> [Prompt]
In the adoption forum text below, which book did someone in another group for adult adoptees suggest?

> [Text]
I was conceived after a date rape and my first mother also told me she had wanted to keep me. Knowing those facts helps me to understand "what happened" (which is important) but it did not help my anxieties about relationships. Therapy was needed for that.
To the OP from quite a while ago... Someone on another group for adult adoptees suggested this book:
The Body Keeps the Score by Bessel van der Kolk.
I'm still reading it. I've found there is a lot in there about how a combination of awareness and body work can help a lot.
I thought it was only me with abandoment issues. Maybe I was always told that my reactions to circumstanes was not normal by my adoptive family.
I feel like I have been through a double whammy. The feeling of rejection by my birth family, and as an adult who was always told that regardless of the family I was raised in, I was always going to be like my birth family, rejection by my adoptive family.
Most of the time I go through feeling of what is wrong with me. Why do I care too much? Why do I fight til the end for those I love. It's my fear of abondoment. But alas it is inevitable. I have learnt that no matter how much I love people and allow them into my life, I am always destined to be hurt, as I have a problem with letting go, and most others don't.Now I find myself nearly 40, single and not sure if I know how to love anyone special, or be loved by anyone.
It does suck not knowing where you fit in the world, but I keep on keeping on, cause there's gotta be something right??
Does anyone else have these type of feelings or unloveness?

> [Raw data]
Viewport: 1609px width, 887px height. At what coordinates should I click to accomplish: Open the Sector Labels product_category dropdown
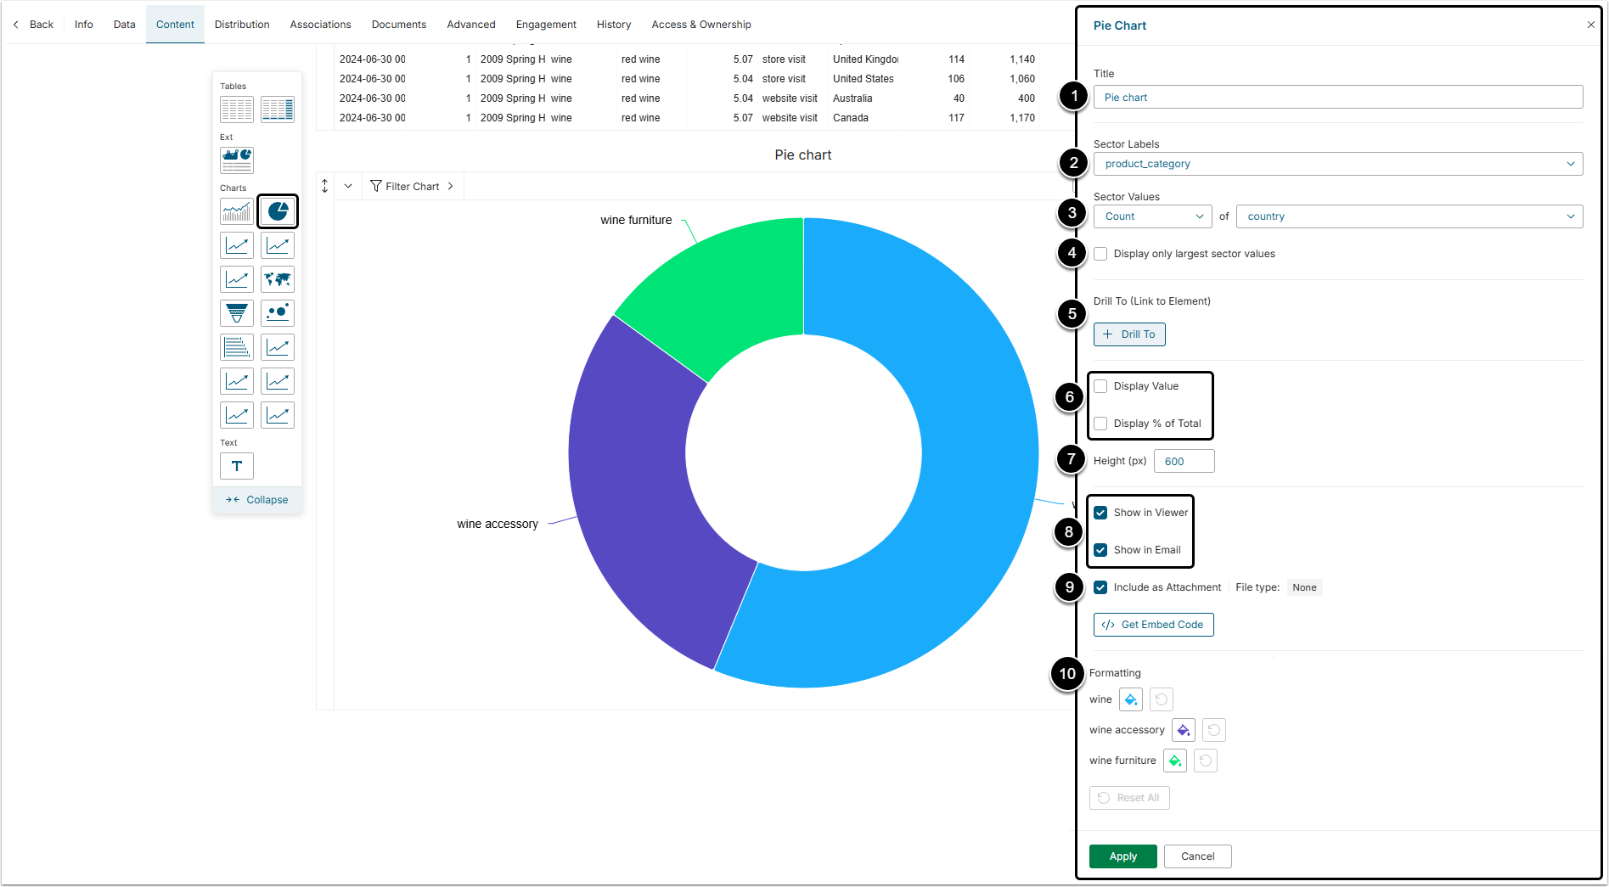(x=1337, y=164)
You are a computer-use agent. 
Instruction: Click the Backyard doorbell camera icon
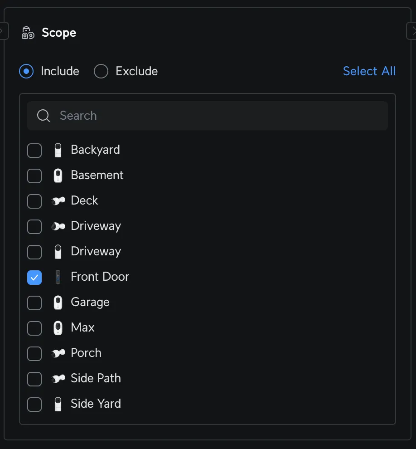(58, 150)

> [Answer section]
The Body Keeps the Score by Bessel van der Kolk.